Records for this task
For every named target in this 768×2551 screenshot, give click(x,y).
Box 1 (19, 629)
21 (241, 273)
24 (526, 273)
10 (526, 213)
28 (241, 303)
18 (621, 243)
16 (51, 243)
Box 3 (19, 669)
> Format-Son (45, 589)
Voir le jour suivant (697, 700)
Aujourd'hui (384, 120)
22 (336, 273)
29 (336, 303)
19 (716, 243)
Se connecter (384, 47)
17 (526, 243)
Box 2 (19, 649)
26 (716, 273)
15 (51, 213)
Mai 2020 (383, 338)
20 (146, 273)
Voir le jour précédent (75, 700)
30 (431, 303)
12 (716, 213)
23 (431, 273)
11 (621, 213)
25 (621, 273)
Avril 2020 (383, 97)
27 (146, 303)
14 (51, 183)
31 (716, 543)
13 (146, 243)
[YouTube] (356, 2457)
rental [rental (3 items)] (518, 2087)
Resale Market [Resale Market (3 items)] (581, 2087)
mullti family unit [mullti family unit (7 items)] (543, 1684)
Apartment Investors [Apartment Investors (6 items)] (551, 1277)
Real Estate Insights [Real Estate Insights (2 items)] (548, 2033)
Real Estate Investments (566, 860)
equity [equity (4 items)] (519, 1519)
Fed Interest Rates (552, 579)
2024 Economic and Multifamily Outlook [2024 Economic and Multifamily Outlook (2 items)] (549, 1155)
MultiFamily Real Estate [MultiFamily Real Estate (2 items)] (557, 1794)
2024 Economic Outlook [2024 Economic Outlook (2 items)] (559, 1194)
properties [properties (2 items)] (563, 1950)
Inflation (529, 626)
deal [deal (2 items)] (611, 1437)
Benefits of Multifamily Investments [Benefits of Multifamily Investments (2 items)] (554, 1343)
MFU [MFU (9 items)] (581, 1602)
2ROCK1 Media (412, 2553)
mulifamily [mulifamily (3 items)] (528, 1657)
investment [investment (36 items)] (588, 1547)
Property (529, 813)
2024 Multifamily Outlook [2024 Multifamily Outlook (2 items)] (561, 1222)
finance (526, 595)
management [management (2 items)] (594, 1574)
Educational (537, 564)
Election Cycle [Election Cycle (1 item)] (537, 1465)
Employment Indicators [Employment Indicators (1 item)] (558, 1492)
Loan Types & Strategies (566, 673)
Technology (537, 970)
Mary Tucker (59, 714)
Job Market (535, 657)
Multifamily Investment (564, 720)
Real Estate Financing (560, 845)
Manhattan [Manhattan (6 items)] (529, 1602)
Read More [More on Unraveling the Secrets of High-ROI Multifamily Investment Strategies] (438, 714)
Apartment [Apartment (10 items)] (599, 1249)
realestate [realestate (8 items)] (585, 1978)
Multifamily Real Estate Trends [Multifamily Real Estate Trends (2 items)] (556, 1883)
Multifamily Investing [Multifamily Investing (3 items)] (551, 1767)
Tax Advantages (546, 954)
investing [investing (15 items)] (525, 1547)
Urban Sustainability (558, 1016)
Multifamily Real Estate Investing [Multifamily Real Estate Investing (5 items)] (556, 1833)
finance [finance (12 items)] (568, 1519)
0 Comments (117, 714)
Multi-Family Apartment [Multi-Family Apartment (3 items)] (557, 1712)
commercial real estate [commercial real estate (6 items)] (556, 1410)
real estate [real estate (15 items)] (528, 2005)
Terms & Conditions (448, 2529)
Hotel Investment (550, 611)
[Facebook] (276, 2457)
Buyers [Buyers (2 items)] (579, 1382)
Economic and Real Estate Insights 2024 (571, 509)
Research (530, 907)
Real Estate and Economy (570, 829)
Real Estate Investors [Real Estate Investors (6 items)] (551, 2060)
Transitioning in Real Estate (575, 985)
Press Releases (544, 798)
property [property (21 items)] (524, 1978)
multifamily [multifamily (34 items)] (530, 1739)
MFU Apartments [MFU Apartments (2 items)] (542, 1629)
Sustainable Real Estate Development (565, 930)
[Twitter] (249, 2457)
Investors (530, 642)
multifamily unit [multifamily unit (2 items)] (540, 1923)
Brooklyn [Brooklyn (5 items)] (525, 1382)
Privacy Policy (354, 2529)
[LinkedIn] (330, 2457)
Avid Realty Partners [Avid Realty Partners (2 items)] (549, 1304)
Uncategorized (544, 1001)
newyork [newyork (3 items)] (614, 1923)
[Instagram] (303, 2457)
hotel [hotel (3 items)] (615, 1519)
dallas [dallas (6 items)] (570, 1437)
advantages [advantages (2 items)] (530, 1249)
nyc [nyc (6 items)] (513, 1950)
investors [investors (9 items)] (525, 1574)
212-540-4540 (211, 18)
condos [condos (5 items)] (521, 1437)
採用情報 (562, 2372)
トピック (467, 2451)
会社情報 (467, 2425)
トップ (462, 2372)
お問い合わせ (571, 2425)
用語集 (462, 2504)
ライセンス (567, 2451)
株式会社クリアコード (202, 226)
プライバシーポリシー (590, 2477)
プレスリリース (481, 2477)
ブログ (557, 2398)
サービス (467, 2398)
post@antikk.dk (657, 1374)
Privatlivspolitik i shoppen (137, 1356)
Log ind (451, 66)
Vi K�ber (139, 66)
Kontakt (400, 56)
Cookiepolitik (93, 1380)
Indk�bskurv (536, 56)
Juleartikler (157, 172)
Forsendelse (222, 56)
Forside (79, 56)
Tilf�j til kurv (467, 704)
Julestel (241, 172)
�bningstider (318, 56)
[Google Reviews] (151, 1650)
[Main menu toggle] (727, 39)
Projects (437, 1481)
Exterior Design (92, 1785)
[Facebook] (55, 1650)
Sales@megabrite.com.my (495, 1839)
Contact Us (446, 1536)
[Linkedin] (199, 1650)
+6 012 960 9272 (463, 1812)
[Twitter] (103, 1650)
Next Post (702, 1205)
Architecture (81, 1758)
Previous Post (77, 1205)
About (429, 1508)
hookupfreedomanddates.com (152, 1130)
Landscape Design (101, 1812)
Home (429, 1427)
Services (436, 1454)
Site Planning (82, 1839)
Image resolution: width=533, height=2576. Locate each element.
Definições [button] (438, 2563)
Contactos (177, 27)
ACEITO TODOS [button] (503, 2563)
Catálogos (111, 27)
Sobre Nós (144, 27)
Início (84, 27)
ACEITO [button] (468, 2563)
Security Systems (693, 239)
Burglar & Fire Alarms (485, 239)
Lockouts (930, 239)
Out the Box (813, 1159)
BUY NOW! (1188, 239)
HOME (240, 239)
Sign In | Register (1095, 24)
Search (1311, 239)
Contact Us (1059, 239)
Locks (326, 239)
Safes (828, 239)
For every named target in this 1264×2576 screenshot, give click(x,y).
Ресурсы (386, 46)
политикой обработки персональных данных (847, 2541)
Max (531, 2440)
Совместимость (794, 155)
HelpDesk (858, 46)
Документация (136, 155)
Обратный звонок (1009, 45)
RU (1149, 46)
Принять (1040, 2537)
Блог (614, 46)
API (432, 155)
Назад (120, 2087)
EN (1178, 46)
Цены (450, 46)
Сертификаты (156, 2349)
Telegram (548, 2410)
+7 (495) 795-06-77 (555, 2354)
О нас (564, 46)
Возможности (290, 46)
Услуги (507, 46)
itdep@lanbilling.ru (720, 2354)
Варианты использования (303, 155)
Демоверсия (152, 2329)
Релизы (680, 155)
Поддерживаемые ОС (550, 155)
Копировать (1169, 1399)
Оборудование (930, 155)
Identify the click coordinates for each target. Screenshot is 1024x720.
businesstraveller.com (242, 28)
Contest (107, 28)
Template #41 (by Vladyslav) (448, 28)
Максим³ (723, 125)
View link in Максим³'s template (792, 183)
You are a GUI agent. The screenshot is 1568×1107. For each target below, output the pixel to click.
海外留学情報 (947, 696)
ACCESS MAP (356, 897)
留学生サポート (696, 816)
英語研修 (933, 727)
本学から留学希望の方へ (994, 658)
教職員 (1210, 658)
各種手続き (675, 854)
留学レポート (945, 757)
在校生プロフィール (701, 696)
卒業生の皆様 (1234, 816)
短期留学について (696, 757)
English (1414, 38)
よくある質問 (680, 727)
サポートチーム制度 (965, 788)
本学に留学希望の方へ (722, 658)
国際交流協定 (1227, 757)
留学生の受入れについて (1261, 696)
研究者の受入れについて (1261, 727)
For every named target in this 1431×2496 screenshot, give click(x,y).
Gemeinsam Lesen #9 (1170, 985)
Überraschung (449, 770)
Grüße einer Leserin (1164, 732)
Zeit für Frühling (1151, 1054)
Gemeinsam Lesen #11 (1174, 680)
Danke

Exercise prompt
Copy out only the records that open with the line containing "real estate [real" and close with the line containing "Site Planning (82, 1839)", both of those lines included.

Answer to the exercise
real estate [real estate (15 items)] (528, 2005)
Terms & Conditions (448, 2529)
Hotel Investment (550, 611)
[Facebook] (276, 2457)
Buyers [Buyers (2 items)] (579, 1382)
Economic and Real Estate Insights 2024 (571, 509)
Research (530, 907)
Real Estate and Economy (570, 829)
Real Estate Investors [Real Estate Investors (6 items)] (551, 2060)
Transitioning in Real Estate (575, 985)
Press Releases (544, 798)
property [property (21 items)] (524, 1978)
multifamily [multifamily (34 items)] (530, 1739)
MFU Apartments [MFU Apartments (2 items)] (542, 1629)
Sustainable Real Estate Development (565, 930)
[Twitter] (249, 2457)
Investors (530, 642)
multifamily unit [multifamily unit (2 items)] (540, 1923)
Brooklyn [Brooklyn (5 items)] (525, 1382)
Privacy Policy (354, 2529)
[LinkedIn] (330, 2457)
Avid Realty Partners [Avid Realty Partners (2 items)] (549, 1304)
Uncategorized (544, 1001)
newyork [newyork (3 items)] (614, 1923)
[Instagram] (303, 2457)
hotel [hotel (3 items)] (615, 1519)
dallas [dallas (6 items)] (570, 1437)
advantages [advantages (2 items)] (530, 1249)
nyc [nyc (6 items)] (513, 1950)
investors [investors (9 items)] (525, 1574)
212-540-4540 (211, 18)
condos [condos (5 items)] (521, 1437)
採用情報 (562, 2372)
トピック (467, 2451)
会社情報 (467, 2425)
トップ (462, 2372)
お問い合わせ (571, 2425)
用語集 (462, 2504)
ライセンス (567, 2451)
株式会社クリアコード (202, 226)
プライバシーポリシー (590, 2477)
プレスリリース (481, 2477)
ブログ (557, 2398)
サービス (467, 2398)
post@antikk.dk (657, 1374)
Privatlivspolitik i shoppen (137, 1356)
Log ind (451, 66)
Vi K�ber (139, 66)
Kontakt (400, 56)
Cookiepolitik (93, 1380)
Indk�bskurv (536, 56)
Juleartikler (157, 172)
Forsendelse (222, 56)
Forside (79, 56)
Tilf�j til kurv (467, 704)
Julestel (241, 172)
�bningstider (318, 56)
[Google Reviews] (151, 1650)
[Main menu toggle] (727, 39)
Projects (437, 1481)
Exterior Design (92, 1785)
[Facebook] (55, 1650)
Sales@megabrite.com.my (495, 1839)
Contact Us (446, 1536)
[Linkedin] (199, 1650)
+6 012 960 9272 (463, 1812)
[Twitter] (103, 1650)
Next Post (702, 1205)
Architecture (81, 1758)
Previous Post (77, 1205)
About (429, 1508)
hookupfreedomanddates.com (152, 1130)
Landscape Design (101, 1812)
Home (429, 1427)
Services (436, 1454)
Site Planning (82, 1839)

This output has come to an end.